Kubernetes 系列 - 10. apiserver（七、停机流程）10. apiserver（七、停机流程） 1

10. apiserver（七、停机流程）

10.1 信号流转

Run方法中，使用停机信号进行优雅停机：

10.2 前置知识

先介绍一下lifecycleSignal：

type lifecycleSignal interface {
    // Signal signals the event, indicating that the event has occurred.
    // Signal is idempotent, once signaled the event stays signaled and
    // it immediately unblocks any goroutine waiting for this event.
    Signal()

    // Signaled returns a channel that is closed when the underlying event
    // has been signaled. Successive calls to Signaled return the same value.
    Signaled() <-chan struct{}

    // Name returns the name of the signal, useful for logging.
    Name() string
}

Signal()：触发信号，唤醒监听协程；
Signaled()：返回信号；

生命信号总好包含8种：

type lifecycleSignals struct {
    // ShutdownInitiated event is signaled when an apiserver shutdown has been initiated.

..............................

* 本节任务:
a) 请将网页正文中的一段原样重新给出：从含有“Signal()：触发信号，唤醒监听协程；”的地方开始，到“has been initiated.”之后结束。
b) 根据网页正文，lifecycleSignal 接口为什么要提供 Name() 方法？请用一到三句话说明。
c) 下列说法是否符合网页正文？请逐条回答“是”或“否”，并原文引用起决定作用的语句。
(i) 多次调用 Signal() 不会产生额外影响，信号一旦触发就保持已触发状态。
(ii) 连续调用 Signaled() 每次都会返回一个新的值。
(iii) Run 方法借助停机信号实现优雅停机。

* 所给材料:
..............................

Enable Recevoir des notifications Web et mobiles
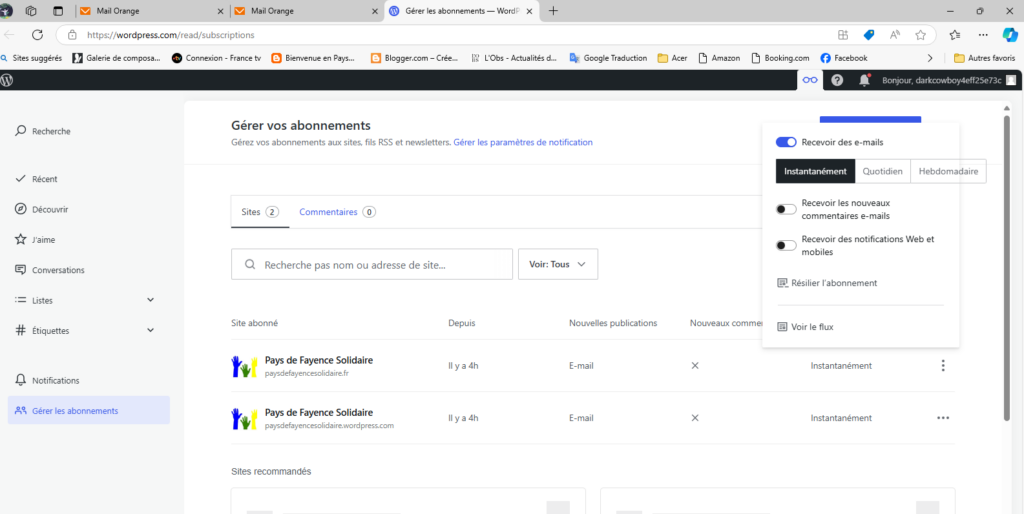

..............................

* 参考答案:
a)
Signal()：触发信号，唤醒监听协程；
Signaled()：返回信号；

生命信号总好包含8种：

type lifecycleSignals struct {
    // ShutdownInitiated event is signaled when an apiserver shutdown has been initiated.

b) Name() 用来返回信号的名称。网页正文中的注释说明这样做“useful for logging”，也就是便于记录日志。

c)
(i) 是。“Signal is idempotent, once signaled the event stays signaled”
(ii) 否。“Successive calls to Signaled return the same value.”
(iii) 是。“Run方法中，使用停机信号进行优雅停机”